* _YOUR TASK_
The records that follow must be printed exactly as they are.
--------------------
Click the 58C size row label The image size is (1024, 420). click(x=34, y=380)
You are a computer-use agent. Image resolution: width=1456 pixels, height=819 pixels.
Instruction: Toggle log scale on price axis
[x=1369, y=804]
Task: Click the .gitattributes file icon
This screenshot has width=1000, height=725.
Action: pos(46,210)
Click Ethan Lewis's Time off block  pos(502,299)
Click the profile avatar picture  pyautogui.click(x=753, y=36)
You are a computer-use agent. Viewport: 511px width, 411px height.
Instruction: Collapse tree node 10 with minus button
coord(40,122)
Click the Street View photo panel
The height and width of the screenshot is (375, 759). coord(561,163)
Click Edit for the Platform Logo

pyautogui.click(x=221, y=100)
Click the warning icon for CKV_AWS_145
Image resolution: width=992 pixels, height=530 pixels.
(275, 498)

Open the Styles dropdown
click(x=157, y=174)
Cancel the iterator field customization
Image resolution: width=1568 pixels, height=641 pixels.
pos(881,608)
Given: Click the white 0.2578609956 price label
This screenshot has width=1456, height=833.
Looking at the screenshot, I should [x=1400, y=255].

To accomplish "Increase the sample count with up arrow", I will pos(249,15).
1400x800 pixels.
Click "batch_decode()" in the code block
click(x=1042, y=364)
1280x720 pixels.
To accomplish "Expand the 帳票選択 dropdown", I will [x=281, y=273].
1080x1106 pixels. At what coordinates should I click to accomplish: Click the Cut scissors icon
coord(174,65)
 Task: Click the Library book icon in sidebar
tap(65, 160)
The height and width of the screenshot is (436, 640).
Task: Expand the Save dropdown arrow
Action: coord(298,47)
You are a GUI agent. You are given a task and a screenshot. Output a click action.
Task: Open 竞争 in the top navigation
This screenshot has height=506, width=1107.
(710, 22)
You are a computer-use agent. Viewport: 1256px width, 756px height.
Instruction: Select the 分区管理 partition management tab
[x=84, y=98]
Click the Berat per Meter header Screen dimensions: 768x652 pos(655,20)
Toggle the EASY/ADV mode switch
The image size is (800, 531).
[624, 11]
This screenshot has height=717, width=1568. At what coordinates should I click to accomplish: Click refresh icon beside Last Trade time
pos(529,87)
--------------------
* _RESPONSE BOX_
Click the 58C size row label The image size is (1024, 420). click(x=34, y=380)
You are a computer-use agent. Image resolution: width=1456 pixels, height=819 pixels.
Instruction: Toggle log scale on price axis
[x=1369, y=804]
Task: Click the .gitattributes file icon
This screenshot has width=1000, height=725.
Action: pos(46,210)
Click Ethan Lewis's Time off block  pos(502,299)
Click the profile avatar picture  pyautogui.click(x=753, y=36)
You are a computer-use agent. Viewport: 511px width, 411px height.
Instruction: Collapse tree node 10 with minus button
coord(40,122)
Click the Street View photo panel
The height and width of the screenshot is (375, 759). coord(561,163)
Click Edit for the Platform Logo

pyautogui.click(x=221, y=100)
Click the warning icon for CKV_AWS_145
Image resolution: width=992 pixels, height=530 pixels.
(275, 498)

Open the Styles dropdown
click(x=157, y=174)
Cancel the iterator field customization
Image resolution: width=1568 pixels, height=641 pixels.
pos(881,608)
Given: Click the white 0.2578609956 price label
This screenshot has width=1456, height=833.
Looking at the screenshot, I should [x=1400, y=255].

To accomplish "Increase the sample count with up arrow", I will pos(249,15).
1400x800 pixels.
Click "batch_decode()" in the code block
click(x=1042, y=364)
1280x720 pixels.
To accomplish "Expand the 帳票選択 dropdown", I will [x=281, y=273].
1080x1106 pixels. At what coordinates should I click to accomplish: Click the Cut scissors icon
coord(174,65)
 Task: Click the Library book icon in sidebar
tap(65, 160)
The height and width of the screenshot is (436, 640).
Task: Expand the Save dropdown arrow
Action: coord(298,47)
You are a GUI agent. You are given a task and a screenshot. Output a click action.
Task: Open 竞争 in the top navigation
This screenshot has height=506, width=1107.
(710, 22)
You are a computer-use agent. Viewport: 1256px width, 756px height.
Instruction: Select the 分区管理 partition management tab
[x=84, y=98]
Click the Berat per Meter header Screen dimensions: 768x652 pos(655,20)
Toggle the EASY/ADV mode switch
The image size is (800, 531).
[624, 11]
This screenshot has height=717, width=1568. At what coordinates should I click to accomplish: Click refresh icon beside Last Trade time
pos(529,87)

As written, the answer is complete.